Excerpt to read:

+ + + + + + +

Sebi has repeatedly warned investors about the dangers of acting on dubious advice on social media, and has taken action against at least 29 unregistered entities for giving recommendations
India’s legion of financial influencers are once again under the spotlight as the country’s market regulator ramps up action against unregistered advisors dishing out investment tips on social media.
The Securities and Exchange Board of India last week barred Mohammad Nasiruddin Ansari and two other entities linked to him from the market and ordered them to refund Rs 17.2 crore ($2.1 million) taken from followers. Ansari’s YouTube channel has close to half-a-million subscribers. His web portal provided investment advice under the guise of offering educational training, Sebi said.
The regulator’s order is at least the third high-profile crackdown on a financial influencer this year. While retail trading boom during the Covid era has cooled in many parts of the world, the lasting rally in Indian equities since the depths of the pandemic has seen young investors turn to social media in droves for stock tips.
That’s led to a proliferation of influencers such as Ansari offering lessons on investing.
“You may see more actions coming from the regulator in appropriate cases as Sebi is watching over finfluencers and their conduct,” Manendra Singh, partner at Mumbai-based Economic Laws Practice said over phone. “The tussle between the influencer ecosystem and regulator will continue.”
India’s NSE Nifty 50 Index has surged almost 130 per cent in dollar terms since global equities bottomed in March 2020. That’s about double the advance in the MSCI All Country World Index. Gauges of Indian small- and mid-cap shares have rallied even more, fueling an explosive growth in the number of trading accounts.
Sebi has repeatedly warned investors about the dangers of acting on dubious advice on social media, and has taken action against at least 29 unregistered entities for giving recommendations. These include a crackdown against a popular influencer and options trader P R Sundar, who settled the charges with a fine of Rs 47 lakh, and curbs on Profit Guru and its founder Satish Shukla.
In Ansari’s case, Sebi said that he was inducing clients by assuring returns of as much as Rs 600,000 a month, while also guiding those who paid him for advice on real-time trades. His YouTube channel also streamed certain videos that promised quick returns via trading, the regulator said.

+ + + + + + +

Activities:
**A.** Write out the part of the article about Sebi between "The Securities and" and "for stock tips.", inclusive.
**B.** Name every person mentioned by name in the article about Sebi.
The lines that come next are from a different source.

Available data:
+ + + + + + +

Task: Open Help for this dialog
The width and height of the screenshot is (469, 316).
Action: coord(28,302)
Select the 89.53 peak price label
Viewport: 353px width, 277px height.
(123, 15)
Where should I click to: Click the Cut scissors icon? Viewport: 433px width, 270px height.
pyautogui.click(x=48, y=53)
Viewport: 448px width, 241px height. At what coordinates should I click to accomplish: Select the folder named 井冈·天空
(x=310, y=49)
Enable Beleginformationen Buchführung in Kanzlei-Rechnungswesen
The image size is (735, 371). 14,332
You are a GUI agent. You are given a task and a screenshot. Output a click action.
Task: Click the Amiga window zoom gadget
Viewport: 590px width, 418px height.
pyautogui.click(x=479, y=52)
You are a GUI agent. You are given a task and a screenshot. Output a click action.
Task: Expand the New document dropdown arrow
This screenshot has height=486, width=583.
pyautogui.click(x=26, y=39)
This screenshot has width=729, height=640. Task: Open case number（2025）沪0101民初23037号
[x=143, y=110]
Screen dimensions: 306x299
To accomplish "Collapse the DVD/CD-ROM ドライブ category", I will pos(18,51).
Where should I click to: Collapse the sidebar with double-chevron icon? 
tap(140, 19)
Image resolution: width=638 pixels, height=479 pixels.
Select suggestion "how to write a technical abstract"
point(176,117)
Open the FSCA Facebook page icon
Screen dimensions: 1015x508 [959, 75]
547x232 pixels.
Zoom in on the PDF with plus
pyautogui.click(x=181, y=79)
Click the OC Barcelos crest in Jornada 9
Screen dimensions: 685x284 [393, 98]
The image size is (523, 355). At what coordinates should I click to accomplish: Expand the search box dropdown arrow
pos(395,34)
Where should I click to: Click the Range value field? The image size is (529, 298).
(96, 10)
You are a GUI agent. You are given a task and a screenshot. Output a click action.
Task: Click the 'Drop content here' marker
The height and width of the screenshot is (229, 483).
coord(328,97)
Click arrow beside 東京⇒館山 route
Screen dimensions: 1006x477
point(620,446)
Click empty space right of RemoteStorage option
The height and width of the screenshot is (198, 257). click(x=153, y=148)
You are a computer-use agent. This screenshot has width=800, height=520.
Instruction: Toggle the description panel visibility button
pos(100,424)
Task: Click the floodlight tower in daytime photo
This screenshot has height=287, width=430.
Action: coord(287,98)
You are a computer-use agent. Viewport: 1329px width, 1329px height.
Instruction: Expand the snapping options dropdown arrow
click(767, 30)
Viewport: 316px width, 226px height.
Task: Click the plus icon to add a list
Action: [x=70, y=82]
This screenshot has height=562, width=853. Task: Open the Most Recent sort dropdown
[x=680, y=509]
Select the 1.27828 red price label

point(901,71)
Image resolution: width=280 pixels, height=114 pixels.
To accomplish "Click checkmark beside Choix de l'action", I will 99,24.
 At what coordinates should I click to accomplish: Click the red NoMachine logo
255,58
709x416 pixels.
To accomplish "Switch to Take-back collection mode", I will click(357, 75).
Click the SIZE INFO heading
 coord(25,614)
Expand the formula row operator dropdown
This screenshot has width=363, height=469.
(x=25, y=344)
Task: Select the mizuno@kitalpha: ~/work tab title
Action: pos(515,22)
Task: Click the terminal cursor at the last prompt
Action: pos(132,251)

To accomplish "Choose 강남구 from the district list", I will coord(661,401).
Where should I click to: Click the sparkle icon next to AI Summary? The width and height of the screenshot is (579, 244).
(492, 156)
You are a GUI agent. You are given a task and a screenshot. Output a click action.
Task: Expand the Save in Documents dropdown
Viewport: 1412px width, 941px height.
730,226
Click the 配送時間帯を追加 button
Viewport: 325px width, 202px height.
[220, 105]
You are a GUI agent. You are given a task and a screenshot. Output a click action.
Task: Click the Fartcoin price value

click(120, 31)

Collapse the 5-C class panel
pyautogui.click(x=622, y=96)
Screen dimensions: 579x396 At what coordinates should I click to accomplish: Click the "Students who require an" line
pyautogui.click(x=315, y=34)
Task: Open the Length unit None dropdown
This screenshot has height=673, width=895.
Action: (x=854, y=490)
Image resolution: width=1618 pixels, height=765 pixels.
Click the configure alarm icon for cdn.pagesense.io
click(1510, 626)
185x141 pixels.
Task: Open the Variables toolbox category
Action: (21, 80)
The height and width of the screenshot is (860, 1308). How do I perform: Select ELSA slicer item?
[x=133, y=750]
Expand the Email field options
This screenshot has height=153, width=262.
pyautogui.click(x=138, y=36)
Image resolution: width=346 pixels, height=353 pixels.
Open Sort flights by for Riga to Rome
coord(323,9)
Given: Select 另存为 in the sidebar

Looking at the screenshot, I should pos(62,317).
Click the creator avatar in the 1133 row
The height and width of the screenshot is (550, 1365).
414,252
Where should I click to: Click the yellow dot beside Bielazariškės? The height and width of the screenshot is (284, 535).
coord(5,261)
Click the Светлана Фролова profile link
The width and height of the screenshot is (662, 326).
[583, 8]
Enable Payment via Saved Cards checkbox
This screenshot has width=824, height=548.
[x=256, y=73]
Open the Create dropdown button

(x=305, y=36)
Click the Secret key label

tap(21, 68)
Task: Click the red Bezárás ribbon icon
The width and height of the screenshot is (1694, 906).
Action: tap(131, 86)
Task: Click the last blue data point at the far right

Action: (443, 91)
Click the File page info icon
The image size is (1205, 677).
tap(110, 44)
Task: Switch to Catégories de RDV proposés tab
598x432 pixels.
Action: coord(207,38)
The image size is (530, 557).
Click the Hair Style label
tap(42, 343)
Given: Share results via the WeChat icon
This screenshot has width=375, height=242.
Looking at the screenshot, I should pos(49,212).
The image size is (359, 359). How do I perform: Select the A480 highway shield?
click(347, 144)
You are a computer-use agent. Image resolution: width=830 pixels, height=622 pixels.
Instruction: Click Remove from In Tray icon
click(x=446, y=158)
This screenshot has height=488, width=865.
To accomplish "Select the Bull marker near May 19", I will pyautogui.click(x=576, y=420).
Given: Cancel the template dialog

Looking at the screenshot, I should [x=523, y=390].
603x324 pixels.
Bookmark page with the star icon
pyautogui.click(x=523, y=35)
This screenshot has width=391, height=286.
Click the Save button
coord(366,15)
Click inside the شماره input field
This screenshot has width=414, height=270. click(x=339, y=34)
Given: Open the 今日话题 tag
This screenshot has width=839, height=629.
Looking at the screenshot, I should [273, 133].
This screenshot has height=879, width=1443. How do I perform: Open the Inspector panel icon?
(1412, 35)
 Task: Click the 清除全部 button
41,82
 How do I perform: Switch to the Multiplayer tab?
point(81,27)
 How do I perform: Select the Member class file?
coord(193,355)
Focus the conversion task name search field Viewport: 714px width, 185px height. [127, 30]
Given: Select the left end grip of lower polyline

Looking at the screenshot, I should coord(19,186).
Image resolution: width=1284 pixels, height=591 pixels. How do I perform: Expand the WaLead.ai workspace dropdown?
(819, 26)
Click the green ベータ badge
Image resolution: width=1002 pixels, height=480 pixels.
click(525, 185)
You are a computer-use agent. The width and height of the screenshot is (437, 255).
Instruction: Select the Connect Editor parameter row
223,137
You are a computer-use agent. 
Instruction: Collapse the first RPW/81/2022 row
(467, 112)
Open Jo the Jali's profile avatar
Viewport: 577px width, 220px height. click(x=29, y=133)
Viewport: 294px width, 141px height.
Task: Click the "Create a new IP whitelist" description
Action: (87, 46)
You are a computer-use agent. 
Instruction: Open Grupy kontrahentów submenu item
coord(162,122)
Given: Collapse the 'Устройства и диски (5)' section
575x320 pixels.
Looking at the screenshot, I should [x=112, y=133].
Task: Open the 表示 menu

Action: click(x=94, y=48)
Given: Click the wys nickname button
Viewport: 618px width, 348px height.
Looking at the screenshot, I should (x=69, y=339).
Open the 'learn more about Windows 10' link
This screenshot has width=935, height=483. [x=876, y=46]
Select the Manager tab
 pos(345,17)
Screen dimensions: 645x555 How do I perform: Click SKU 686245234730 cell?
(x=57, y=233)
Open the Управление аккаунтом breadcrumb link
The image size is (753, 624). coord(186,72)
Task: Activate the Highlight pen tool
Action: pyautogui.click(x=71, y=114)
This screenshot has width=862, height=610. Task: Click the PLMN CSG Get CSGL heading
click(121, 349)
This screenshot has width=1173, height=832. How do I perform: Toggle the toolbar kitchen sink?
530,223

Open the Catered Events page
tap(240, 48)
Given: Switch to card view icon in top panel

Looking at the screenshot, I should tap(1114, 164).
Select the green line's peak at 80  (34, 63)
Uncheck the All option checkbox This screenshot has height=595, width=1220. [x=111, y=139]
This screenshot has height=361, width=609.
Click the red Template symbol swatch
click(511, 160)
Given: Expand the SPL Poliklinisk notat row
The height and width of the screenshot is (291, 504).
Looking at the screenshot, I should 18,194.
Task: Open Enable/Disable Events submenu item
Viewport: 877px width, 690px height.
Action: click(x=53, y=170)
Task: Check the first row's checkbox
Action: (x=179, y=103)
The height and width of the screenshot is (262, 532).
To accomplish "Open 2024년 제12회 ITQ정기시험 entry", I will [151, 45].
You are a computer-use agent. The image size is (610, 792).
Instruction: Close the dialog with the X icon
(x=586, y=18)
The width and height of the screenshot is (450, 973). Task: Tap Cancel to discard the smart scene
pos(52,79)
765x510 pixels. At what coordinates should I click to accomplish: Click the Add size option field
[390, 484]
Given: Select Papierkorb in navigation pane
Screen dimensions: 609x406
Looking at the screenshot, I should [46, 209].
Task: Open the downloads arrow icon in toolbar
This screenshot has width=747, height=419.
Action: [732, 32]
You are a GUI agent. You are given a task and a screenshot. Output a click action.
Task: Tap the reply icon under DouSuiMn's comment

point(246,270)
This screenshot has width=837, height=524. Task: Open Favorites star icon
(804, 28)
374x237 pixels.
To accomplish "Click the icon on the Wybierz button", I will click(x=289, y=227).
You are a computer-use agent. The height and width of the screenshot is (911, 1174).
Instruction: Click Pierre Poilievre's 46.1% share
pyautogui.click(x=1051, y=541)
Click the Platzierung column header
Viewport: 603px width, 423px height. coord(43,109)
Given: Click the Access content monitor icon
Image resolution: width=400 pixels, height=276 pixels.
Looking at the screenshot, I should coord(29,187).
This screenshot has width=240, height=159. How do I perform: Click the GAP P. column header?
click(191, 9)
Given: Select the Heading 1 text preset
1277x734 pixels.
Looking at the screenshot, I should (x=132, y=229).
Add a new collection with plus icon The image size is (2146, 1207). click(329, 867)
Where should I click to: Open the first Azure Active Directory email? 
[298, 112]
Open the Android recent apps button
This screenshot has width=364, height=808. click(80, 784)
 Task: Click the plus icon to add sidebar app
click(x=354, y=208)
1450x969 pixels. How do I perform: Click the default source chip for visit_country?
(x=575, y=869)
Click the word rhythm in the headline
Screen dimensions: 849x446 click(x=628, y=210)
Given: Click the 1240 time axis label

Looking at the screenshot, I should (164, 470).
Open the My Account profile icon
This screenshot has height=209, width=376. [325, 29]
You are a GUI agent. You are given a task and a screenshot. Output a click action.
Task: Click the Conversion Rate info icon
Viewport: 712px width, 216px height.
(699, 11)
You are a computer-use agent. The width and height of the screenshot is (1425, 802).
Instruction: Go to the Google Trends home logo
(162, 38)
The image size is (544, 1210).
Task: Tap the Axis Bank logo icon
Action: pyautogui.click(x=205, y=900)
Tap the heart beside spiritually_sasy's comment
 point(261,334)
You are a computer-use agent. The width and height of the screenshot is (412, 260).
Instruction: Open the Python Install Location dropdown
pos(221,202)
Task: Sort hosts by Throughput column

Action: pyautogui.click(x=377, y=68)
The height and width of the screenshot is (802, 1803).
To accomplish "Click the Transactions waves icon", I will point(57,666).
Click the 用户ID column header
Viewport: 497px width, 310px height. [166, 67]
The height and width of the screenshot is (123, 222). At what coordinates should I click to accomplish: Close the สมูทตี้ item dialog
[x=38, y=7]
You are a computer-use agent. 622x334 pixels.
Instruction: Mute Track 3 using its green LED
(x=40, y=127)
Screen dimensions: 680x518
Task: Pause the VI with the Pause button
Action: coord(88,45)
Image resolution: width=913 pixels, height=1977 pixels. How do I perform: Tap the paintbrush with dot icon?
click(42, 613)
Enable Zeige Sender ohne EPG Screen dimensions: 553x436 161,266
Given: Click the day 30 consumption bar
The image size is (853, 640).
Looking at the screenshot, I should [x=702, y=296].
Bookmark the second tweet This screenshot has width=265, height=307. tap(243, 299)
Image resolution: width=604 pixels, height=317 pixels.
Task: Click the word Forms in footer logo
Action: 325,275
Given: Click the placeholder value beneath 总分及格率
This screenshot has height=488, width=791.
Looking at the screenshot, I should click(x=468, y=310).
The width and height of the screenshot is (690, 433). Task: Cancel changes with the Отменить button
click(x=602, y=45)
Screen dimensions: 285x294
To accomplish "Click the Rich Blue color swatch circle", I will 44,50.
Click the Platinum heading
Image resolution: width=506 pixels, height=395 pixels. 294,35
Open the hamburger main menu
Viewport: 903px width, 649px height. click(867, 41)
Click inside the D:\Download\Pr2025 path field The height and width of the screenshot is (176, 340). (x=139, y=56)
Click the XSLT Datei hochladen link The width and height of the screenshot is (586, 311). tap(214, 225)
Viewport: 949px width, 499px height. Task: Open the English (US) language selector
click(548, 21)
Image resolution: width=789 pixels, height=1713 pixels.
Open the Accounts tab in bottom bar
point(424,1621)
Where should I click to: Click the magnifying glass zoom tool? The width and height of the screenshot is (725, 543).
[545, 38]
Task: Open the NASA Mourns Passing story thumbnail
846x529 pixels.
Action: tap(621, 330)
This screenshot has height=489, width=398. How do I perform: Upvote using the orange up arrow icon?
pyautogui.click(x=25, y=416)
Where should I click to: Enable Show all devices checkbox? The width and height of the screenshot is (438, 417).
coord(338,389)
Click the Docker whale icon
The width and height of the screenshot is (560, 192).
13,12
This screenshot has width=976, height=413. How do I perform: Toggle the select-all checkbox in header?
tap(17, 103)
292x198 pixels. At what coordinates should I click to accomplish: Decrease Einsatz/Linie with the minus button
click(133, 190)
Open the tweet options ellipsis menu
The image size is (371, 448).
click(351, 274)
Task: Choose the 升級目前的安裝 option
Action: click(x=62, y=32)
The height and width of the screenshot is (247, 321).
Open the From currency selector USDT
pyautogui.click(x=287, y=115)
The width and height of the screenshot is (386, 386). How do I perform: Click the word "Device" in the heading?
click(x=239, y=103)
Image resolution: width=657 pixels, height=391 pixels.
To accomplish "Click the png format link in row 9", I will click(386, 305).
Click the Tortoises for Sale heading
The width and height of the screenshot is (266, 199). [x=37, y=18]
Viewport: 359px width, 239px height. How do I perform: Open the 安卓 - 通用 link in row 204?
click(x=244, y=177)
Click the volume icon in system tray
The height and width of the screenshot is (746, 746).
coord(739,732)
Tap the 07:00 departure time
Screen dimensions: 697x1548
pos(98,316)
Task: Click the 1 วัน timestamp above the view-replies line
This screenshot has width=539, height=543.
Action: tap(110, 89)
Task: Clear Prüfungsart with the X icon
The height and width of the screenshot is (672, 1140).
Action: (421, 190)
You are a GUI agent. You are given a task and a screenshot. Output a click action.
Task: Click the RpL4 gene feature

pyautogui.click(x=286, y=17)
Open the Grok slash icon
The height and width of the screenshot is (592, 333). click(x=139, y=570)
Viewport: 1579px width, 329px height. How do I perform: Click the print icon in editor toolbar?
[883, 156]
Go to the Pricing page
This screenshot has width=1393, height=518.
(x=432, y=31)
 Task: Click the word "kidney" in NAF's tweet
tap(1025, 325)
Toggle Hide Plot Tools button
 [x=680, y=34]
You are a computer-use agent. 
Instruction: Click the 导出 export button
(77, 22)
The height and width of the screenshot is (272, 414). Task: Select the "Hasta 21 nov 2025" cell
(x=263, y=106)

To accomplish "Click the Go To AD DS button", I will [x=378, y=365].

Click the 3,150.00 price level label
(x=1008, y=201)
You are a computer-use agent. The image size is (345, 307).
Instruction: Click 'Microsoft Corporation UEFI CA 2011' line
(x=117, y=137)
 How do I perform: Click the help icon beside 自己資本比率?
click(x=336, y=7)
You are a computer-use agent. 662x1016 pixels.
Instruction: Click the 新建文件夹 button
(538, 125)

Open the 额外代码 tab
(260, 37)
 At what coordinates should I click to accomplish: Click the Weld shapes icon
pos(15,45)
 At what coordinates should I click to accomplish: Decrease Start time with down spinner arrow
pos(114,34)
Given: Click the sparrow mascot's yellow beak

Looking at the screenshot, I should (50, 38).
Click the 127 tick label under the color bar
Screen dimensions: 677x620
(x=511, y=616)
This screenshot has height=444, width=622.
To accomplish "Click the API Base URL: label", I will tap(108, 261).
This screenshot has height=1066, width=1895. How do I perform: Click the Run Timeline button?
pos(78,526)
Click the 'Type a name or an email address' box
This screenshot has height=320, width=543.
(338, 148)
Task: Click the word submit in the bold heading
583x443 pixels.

+ + + + + + +

Results by task:
**A.**
The Securities and Exchange Board of India last week barred Mohammad Nasiruddin Ansari and two other entities linked to him from the market and ordered them to refund Rs 17.2 crore ($2.1 million) taken from followers. Ansari’s YouTube channel has close to half-a-million subscribers. His web portal provided investment advice under the guise of offering educational training, Sebi said.
The regulator’s order is at least the third high-profile crackdown on a financial influencer this year. While retail trading boom during the Covid era has cooled in many parts of the world, the lasting rally in Indian equities since the depths of the pandemic has seen young investors turn to social media in droves for stock tips.

**B.** Mohammad Nasiruddin Ansari, Manendra Singh, P R Sundar, Satish Shukla